The initiative is geared towards developing prevention and treatment routines for NCDs and other diseases.
For the next three years, British pharmaceutical firm GlaxoSmithKline (GSK) will spend as much as £15m (sh66b) in grants on researchers in universities and health facilities in Uganda and other ten African countries for development of new possible disease prevention and treatment regimens.
The firm, through the healthcare investment dubbed the Open Lab Initiative, will provide funds to African scientists who will pitch compelling research proposals for development of new prevention and treatment regimes for Non-Communicable Diseases (NCDs) and other ailments.

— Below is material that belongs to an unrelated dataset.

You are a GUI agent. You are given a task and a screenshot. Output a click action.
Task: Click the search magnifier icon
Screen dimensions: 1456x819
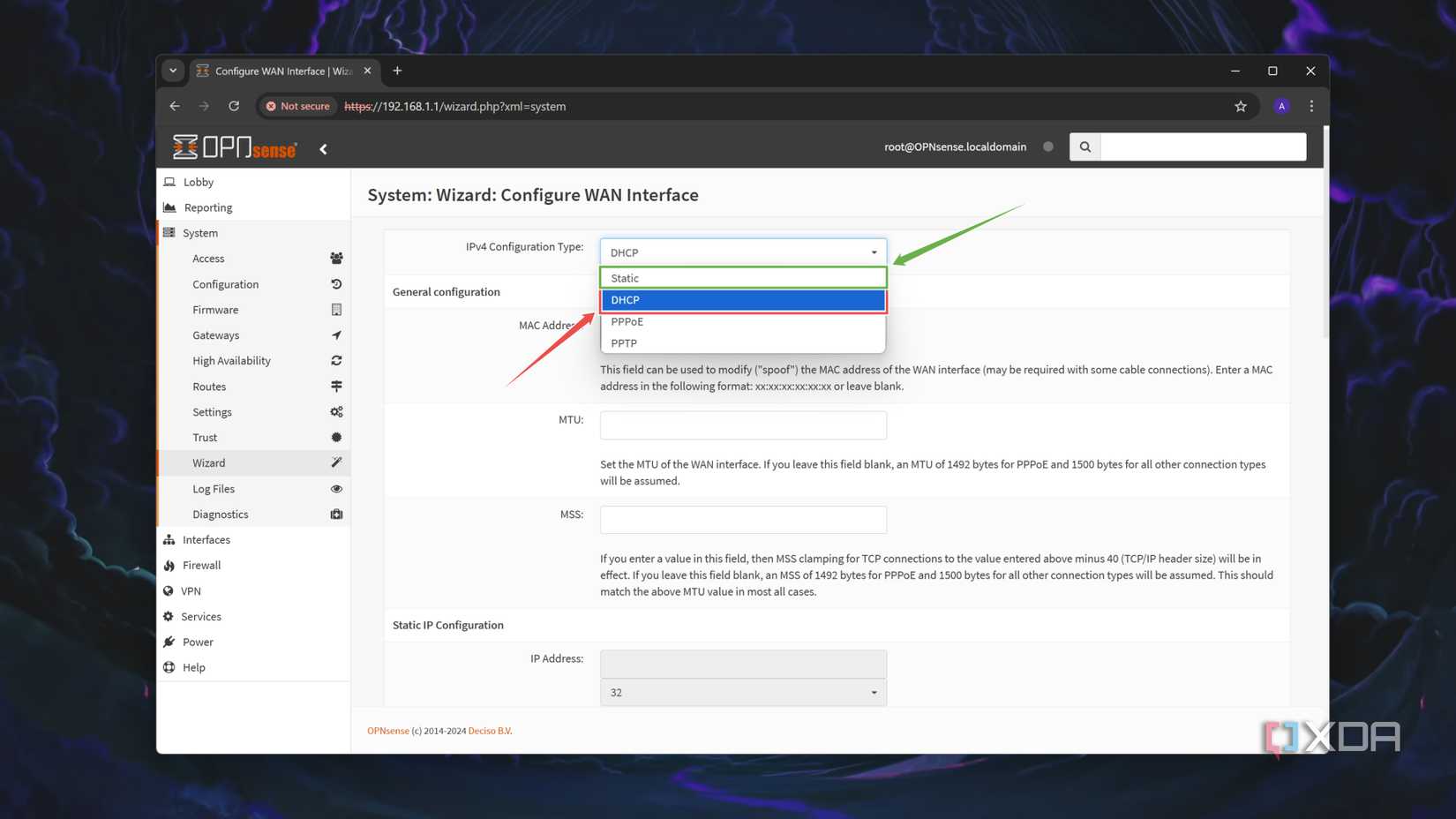(x=1084, y=147)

GSK chief medical officer Dr. Stewart Murray had engagements with a number of Ugandan scientists from education institutions and health facilities as well as policy makers in Kampala, with a view of forging partnerships between the pharmaceutical company and local researchers to get the project started.
“One of the reasons I am here is to support activities of our NCDs Open Lab Initiative. By directly supporting research in Africa, we are further strengthening our commitment to develop local scientific research and talent,” Murray said during an interview in Kampala.

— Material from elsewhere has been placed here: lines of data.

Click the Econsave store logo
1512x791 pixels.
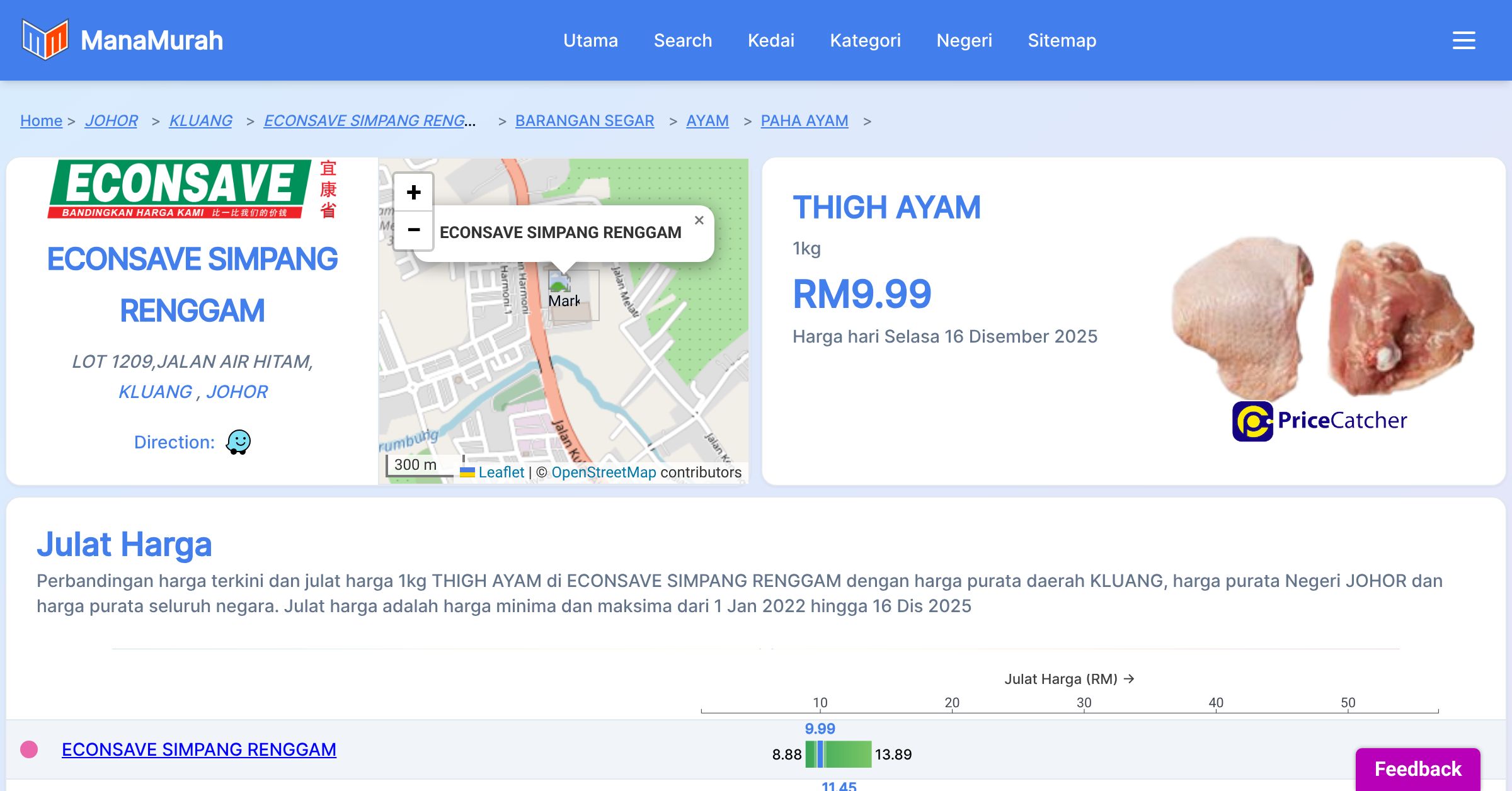[x=192, y=189]
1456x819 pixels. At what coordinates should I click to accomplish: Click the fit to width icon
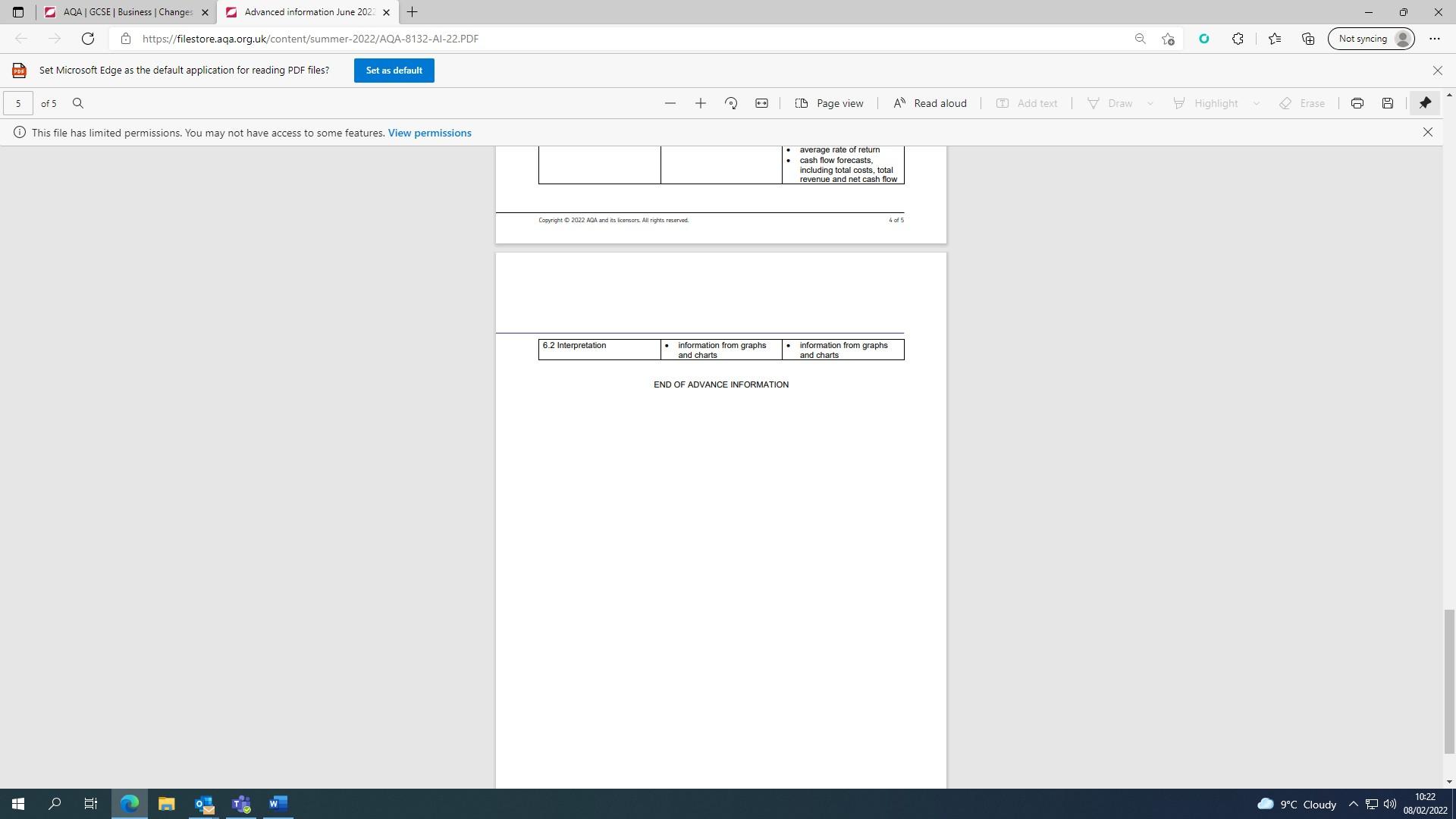[761, 103]
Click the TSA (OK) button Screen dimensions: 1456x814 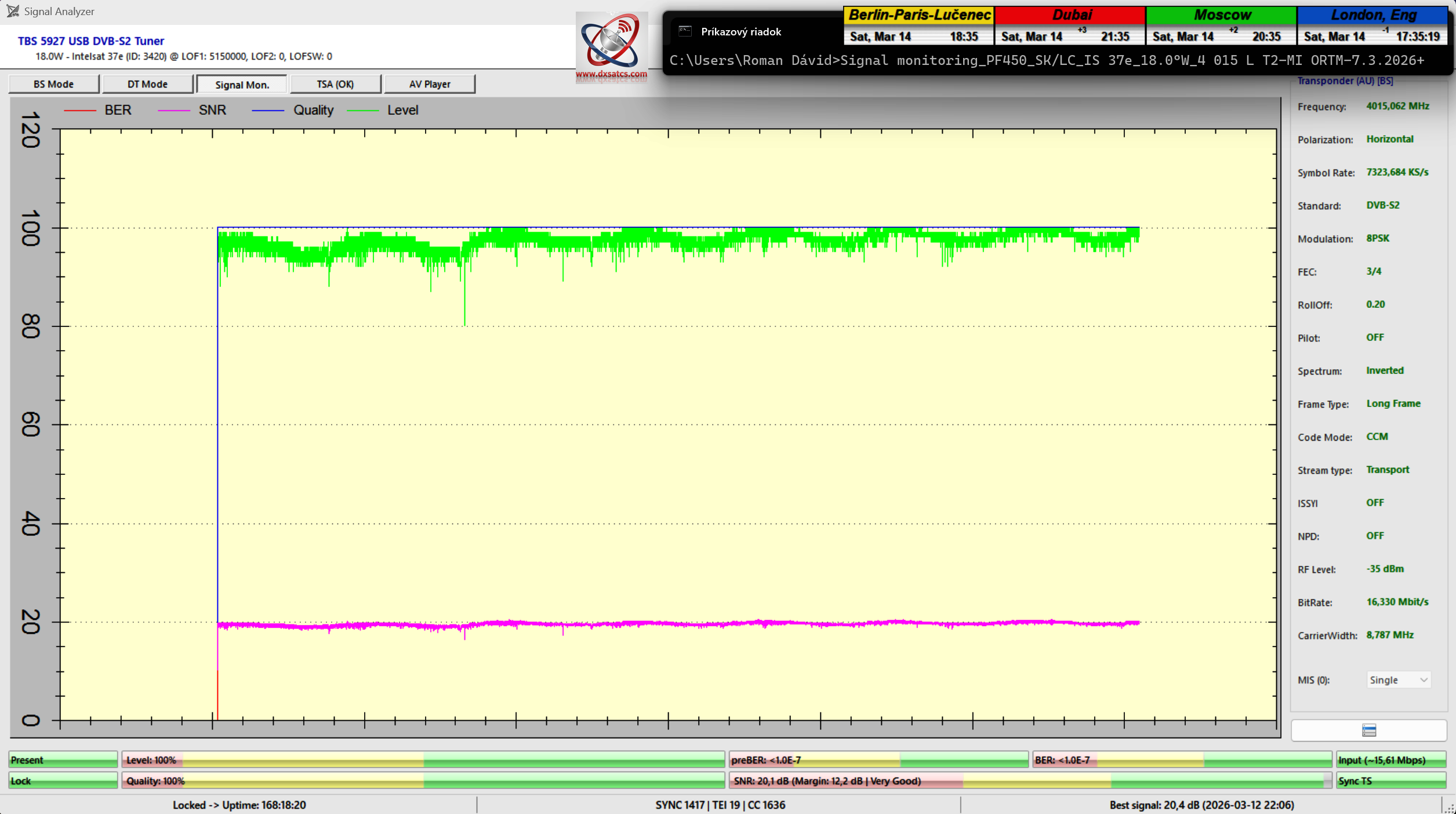click(335, 84)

The initiative, he explained, is geared towards developing prevention and treatment routines for NCDs and other diseases for Africa as well as training and developing research capacity around the continent.
“We have already made the call for proposals and successful applicants will get up to £100,000 (sh437m). Proposals will be evaluated by an independent board of academics around the continent. We have grants for big studies and smaller grants for young researchers,” Murray stated.
Listed on the London and New York stock exchanges, GSK was ranked the world’s sixth largest pharmaceutical company last year, and had a market capitalization of £81b (over sh350trilion) as of August this year.
The firm sells a range of medicines, including HIV antiretroviral drugs, and vaccines to Governments and institutions with approval and recommendation from the World Health Organization (WHO).
The Open Lab Initiative, Murray explained, forms part of the company’s business and healthcare strategy to make medicines and vaccines accessible to the people besides earning profits from sales.
“We have been in Uganda for 25 years and we make sure that 20% of our profits is investment into the healthcare of that country. We have trained midwives in rural areas to reduce maternal death,” he said.
First malaria vaccine
The company has developed a vaccine against malaria, Mosquirix, and its efficacy is currently being tested in Kenya. GSK plans to introduce the vaccine which has been approved by WHO in Uganda by next year. It is so far the first malaria vaccine to be developed.
Murray said GSK will waive parent rights requirements and issue licenses to interested local companies in Uganda and other African countries to imitate and produce medicines and vaccines currently protected by intellectual property rights laws to reduce their cost in low income countries.
“We know that affordability is a challenge on the continent and people do not always have the finances to get best medicines. We want to make our medicines affordable to as many people as possible,” he added.
GSK country manager, Sam Mbowa, said the firm, which runs a partnership with AMREF, spent about $200,000 (about sh700m) last year on retooling midwives deployed in rural health facilities.